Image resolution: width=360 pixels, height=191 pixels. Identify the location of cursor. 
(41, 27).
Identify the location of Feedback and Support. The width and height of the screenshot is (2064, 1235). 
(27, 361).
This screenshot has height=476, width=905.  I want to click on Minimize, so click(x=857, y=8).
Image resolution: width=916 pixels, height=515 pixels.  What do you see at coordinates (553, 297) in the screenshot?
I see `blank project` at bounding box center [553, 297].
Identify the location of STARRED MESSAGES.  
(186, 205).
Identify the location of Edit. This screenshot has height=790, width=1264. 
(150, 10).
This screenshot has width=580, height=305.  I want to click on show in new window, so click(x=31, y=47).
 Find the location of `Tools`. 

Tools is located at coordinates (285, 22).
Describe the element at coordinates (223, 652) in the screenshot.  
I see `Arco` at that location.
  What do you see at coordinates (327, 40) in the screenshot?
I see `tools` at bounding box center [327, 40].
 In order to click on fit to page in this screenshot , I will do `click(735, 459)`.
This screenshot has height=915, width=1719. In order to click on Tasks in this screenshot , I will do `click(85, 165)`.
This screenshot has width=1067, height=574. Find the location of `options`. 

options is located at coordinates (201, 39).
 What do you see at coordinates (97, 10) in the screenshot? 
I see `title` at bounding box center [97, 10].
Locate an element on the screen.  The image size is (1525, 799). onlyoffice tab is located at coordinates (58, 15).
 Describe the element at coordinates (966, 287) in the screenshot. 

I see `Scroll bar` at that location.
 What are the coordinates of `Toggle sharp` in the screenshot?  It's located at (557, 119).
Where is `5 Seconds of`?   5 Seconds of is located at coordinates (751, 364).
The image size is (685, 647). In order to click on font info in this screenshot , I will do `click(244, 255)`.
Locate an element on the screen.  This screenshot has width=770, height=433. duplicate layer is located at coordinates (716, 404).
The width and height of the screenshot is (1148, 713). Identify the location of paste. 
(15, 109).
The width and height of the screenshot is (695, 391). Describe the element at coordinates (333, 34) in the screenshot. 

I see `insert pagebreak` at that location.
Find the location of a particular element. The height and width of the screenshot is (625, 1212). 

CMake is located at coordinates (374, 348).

* [Exercise details]: Copy the lines above exactly, starting with the line containing "What do you see at coordinates (97, 10)" and continuing through the line containing "What are the".

* [The reply]:
 What do you see at coordinates (97, 10) in the screenshot? 
I see `title` at bounding box center [97, 10].
Locate an element on the screen.  The image size is (1525, 799). onlyoffice tab is located at coordinates (58, 15).
 Describe the element at coordinates (966, 287) in the screenshot. 

I see `Scroll bar` at that location.
 What are the coordinates of `Toggle sharp` in the screenshot?  It's located at (557, 119).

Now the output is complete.